Realmente penso che basti fare cat /dev/video0 perchè il display dietro mi mostra l'output di quando si gira un filmato o la cam viene usata come webcam.

Come posso provare ad aquisire un video da linea di comando con un cat?

----------

## fedeliallalinea

 *koma wrote:*   

> ho provato me la rifiuta

 

Ti da qualche errore?

----------

## koma

dice solo che non può inizializzare la webcam (le ho provate tutte una per una e tutte lo stesso errore).

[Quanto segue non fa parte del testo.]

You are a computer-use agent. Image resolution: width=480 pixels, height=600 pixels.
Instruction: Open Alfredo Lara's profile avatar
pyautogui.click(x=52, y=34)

Come sopra io penso che l'inizializzazione si dia con un semplice cat..

----------

## koma

camorama funziona perfettamente... ora mi chiedo... come posso sfruttarlo a mio pacere? cioè non posso fare in modo che gnome-meeting usicamorama per fare stream video?... Non esistono altri programmi per il video-meeting online ?

----------

## koma

camsource fa il suo sporco lavoro.... se volete dare un'occhiata penso che per oggi lo lascerò acceso.... http://koma.us.to/webcam/index.html

----------

## federico

Ma che vantaggio ho a utilizzare un software che scarica le foto dalla macchina fotografica piuttosto che montarla via usb e usarla come disco?

----------

## codadilupo

 *federico wrote:*   

> Ma che vantaggio ho a utilizzare un software che scarica le foto dalla macchina fotografica piuttosto che montarla via usb e usarla come disco?

 

nessun vantaggio particolare ( a parte, magari, un migliore organizzazione visiva del contenuto, e la possibilità, in alcuni casi, di farsi dei piccoli database con thumbs et similia): solo che, per esperienza su win, mi pare che esistano alcune fotocamere che non riescono ad essere montate come memorie di massa, e l'unico modo di usarle é, appunto, vederle tramite un software.

Ignoro se sia questo il caso.

Coda

----------

## fedeliallalinea

 *codadilupo wrote:*   

> mi pare che esistano alcune fotocamere che non riescono ad essere montate come memorie di massa, e l'unico modo di usarle é, appunto, vederle tramite un software.
> 
> Ignoro se sia questo il caso.

 

Esattamente non e' una scelta ma la soluzione unica

----------

## koma

purtroppo gtkcam non collabora  :Neutral: 

----------

## mriya3

Non so se è già stato fatto, comunque per fare in modo che si possa accedere come macchina fotografica, devi scaricare (rmmod) il modulo stv680 .

----------